Para melhor compreender a teoria das tópicas importa primeiramente elucidar sobre

dois conceitos: Musicalidade e Hibridismo. Segundo Piedade (2011) musicalidade 5é uma

memória-musical-cultural compartilhada constituída por um conjunto profundamente

imbricado de elementos musicais e significados associados. A musicalidade é desenvolvida

e transmitida culturalmente em comunidades estáveis no seio das quais se possibilita a

comunicabilidade na performance e na audição musical. Por outras palavras, a musicalidade

é um fenómeno coletivo, um conjunto de signos musicais compartilhados dentro de uma

comunidade. Percebendo isso, partimos do princípio de que a musicalidade não está no

indivíduo e independe de sua habilidade, se encontrando na comunidade e nos géneros

musicais. Esta musicalidade não é um sistema fechado, muito pelo contrário, está em

frequente transformação. (Piedade, 2011)

Face ao anteriormente exposto, encontramos o segundo conceito, o hibridismo.
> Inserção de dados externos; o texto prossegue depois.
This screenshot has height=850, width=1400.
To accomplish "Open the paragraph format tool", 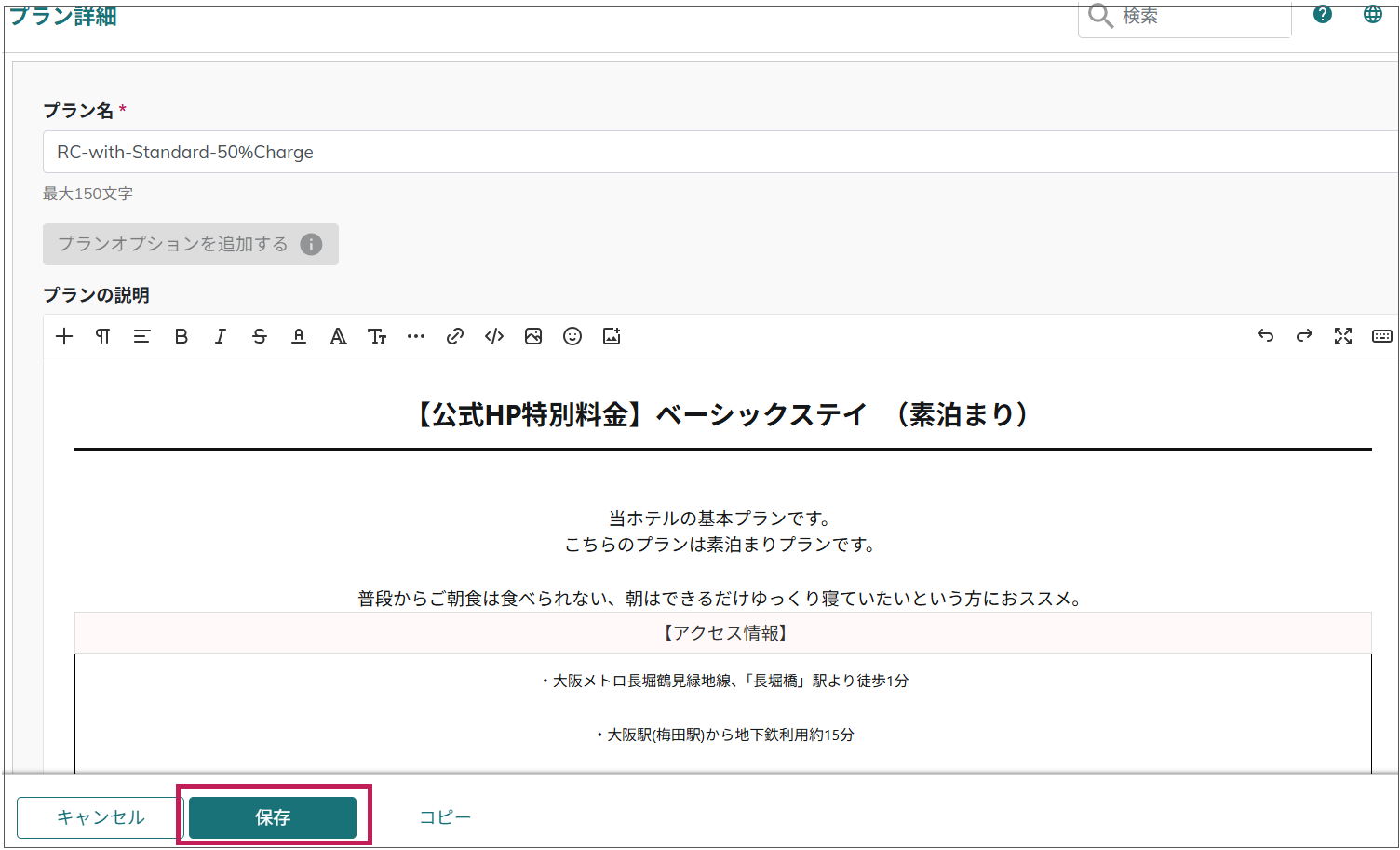I will click(x=103, y=336).
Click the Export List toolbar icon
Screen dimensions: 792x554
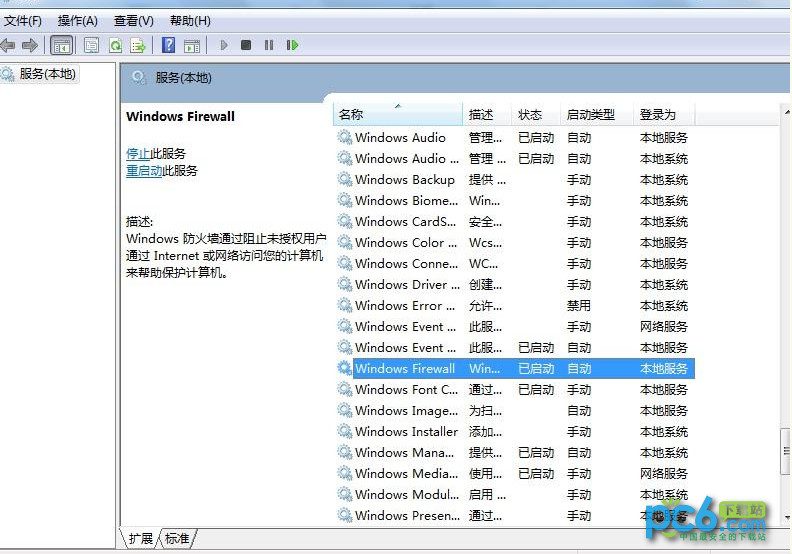coord(138,45)
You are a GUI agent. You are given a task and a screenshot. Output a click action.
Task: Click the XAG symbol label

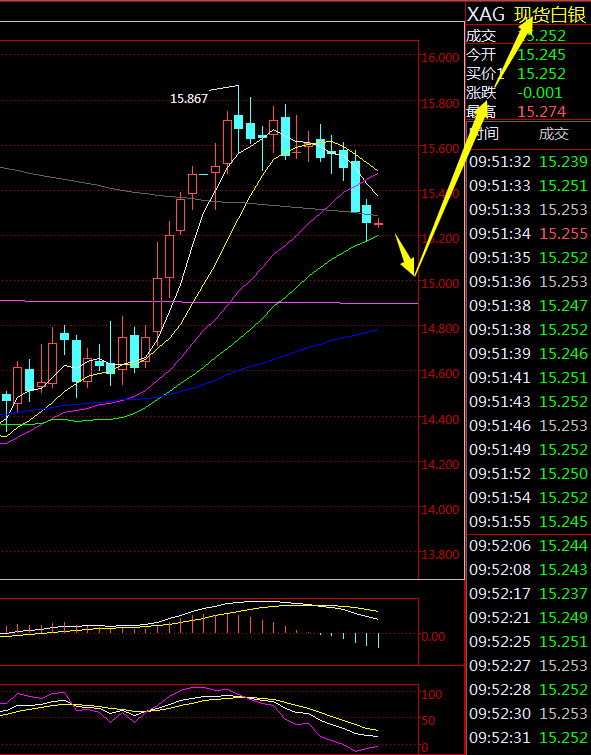(x=486, y=15)
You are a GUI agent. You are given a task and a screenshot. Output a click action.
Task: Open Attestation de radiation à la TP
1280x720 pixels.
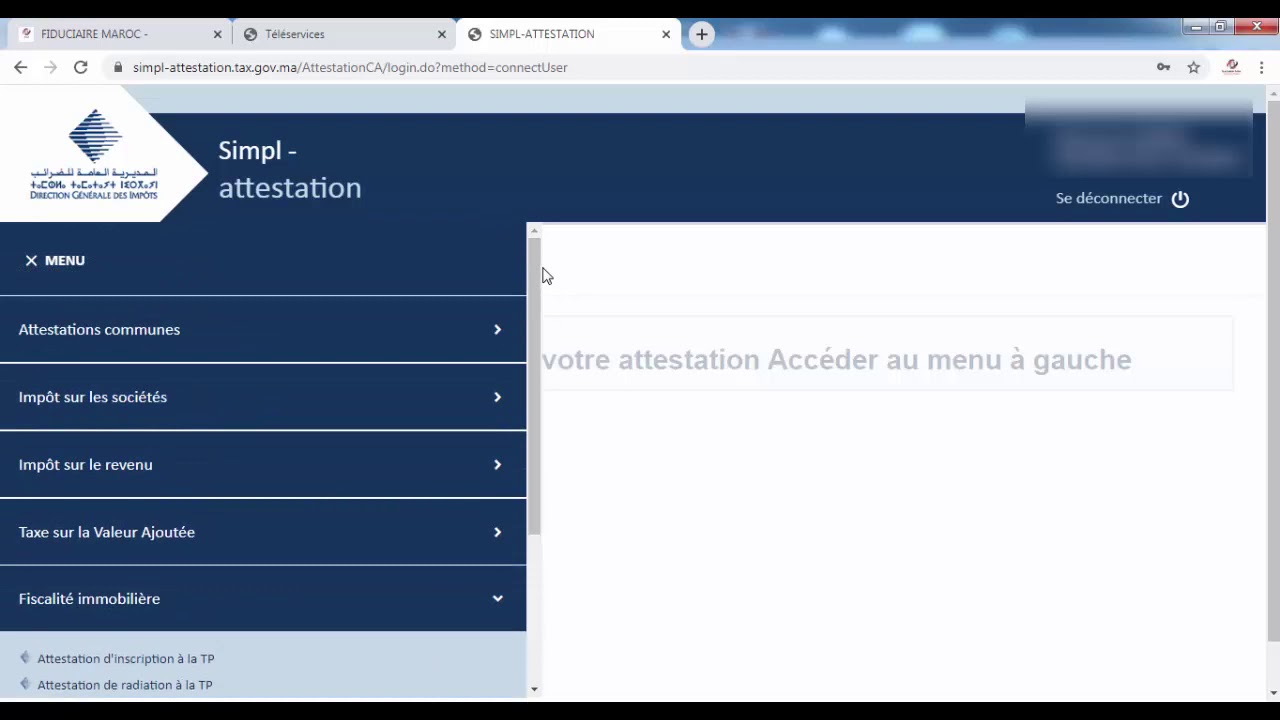[x=124, y=685]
Segundo Piedade, podemos identificar na música, dois tipos de hibridismo: o contrastivo e o

homeostático. O contrastivo refere-se a quando dois elementos musicais de culturas

diferentes estão presentes e podem ser ouvidos separadamente, o que pode ser representado

pela equação A+B = AB. O hibridismo homeostático é aquele em que a soma de dois

elementos contrastivos já se transformou em algo novo, o que seria o equivalente a equação

A+B = C. Podemos dar como exemplo géneros musicais tradicionais como o choro, fado,

tango, etc., que, apesar de serem considerados por suas comunidades como "puros", na sua

criação passaram por misturas, reunindo elementos musicais de diferentes culturas. Piedade

considera que o hibridismo contrastivo e a fricção de musicalidade podem criar um

hibridismo homeostático através do tempo histórico. Esse hibridismo homeostático estará na

base da invenção de novas tradições.

A tradição é entendida pelos nativos como uma realidade homeostática. Porém, para

isso, é necessário que a sua origem seja esquecida. Segundo Piedade, "se não houvesse este

5 É importante ressaltar que o significado do termo “musicalidade” empregado pelo pesquisador no seu trabalho não é o uma habilidade ou sensibilidade musical como se costuma usar, mas sim uma memória-musical-cultural compartilhada.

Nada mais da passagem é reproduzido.